Médicos da Santa Casa da Misericórdia de Juiz de Fora, onde Jair Bolsonaro (PSL) foi operado, afirmaram, em entrevista na noite de ontem, que a situação do candidato é grave, mas estável. Luiz Henrique Borsato, membro da equipe de cirurgia geral do hospital que participou da operação, afirmou que o candidato foi vítima de um traumatismo abdominal causado pela arma branca e deu entrada no hospital com sinais de choque.

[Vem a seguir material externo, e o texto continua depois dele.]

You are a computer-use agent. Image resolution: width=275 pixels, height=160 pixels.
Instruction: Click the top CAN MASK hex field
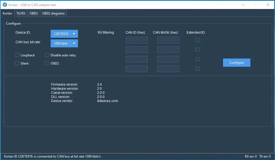pyautogui.click(x=168, y=40)
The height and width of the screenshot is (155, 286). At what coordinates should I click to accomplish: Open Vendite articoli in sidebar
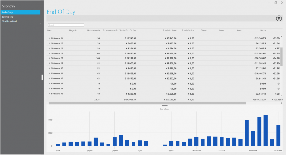9,21
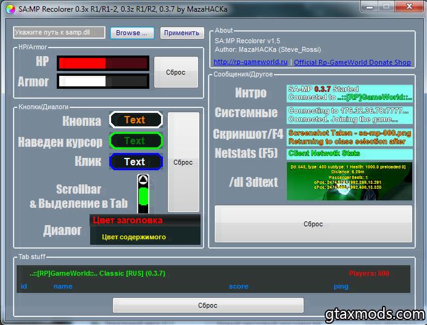
Task: Click Сброс in the Сообщения/Другое group
Action: coord(313,224)
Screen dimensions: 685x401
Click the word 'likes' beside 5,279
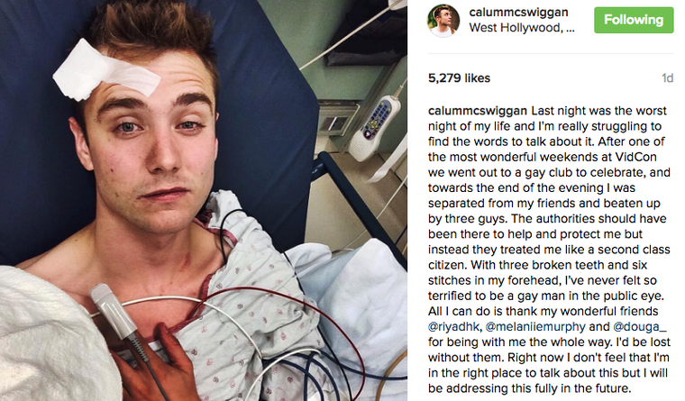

A cirurgia foi realizada em caráter de urgência, com uma “volumosa hemorragia interna” diagnosticada e controlada. Além disso, o militar apresentou lesões em diversos órgãos, segundo o médico. “Três perfurações no intestino delgado, além de uma lesão grave no intestino grosso. Houve contaminação de fezes no interior da cavidade abdominal”, explica o médico. Por isso, foi submetido a uma colostomia (colocação de uma bolsa na parede interna do intestino para recolher as fezes do paciente).

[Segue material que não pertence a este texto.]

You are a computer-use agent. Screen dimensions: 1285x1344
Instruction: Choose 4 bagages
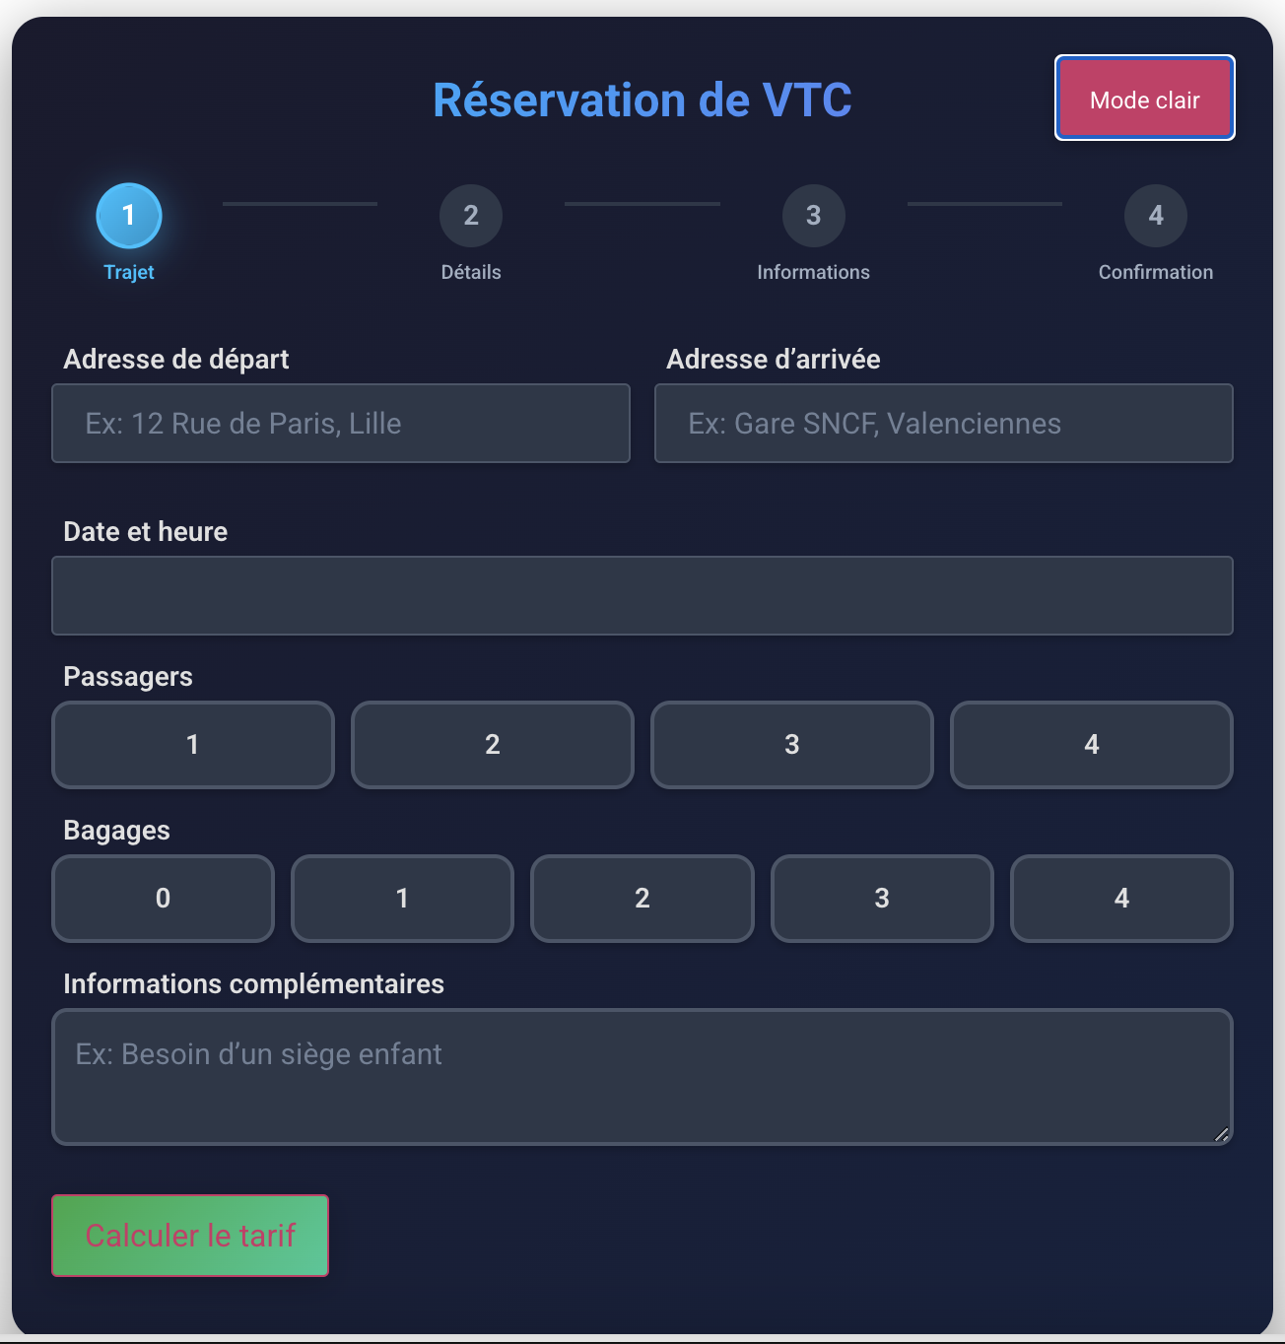pyautogui.click(x=1121, y=899)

Gláucio Souza, outro cirurgião da equipe, afirmou que Bolsonaro chegou à Santa Casa “com a pressão muito baixa e felizmente conseguimos conter a hemorragia a tempo”. Por ora, o militar recebe antibióticos e deve ficar no local até que tenha condições físicas para ser transportado.

Bolsonaro não estava de colete à prova de balas quando chegou ao hospital. Borsato afirmou que ele perdeu “entre 2 litros e 2,5 litros de sangue” e que os danos foram “muito graves”. Ele conta, também, que o início da cirurgia foi um momento crítico, no qual o candidato estava “muito instável” e que, durante o procedimento, ele foi progressivamente se estabilizando. “É cedo para falar se ele terá sequelas, mas acreditamos que não”, frisou.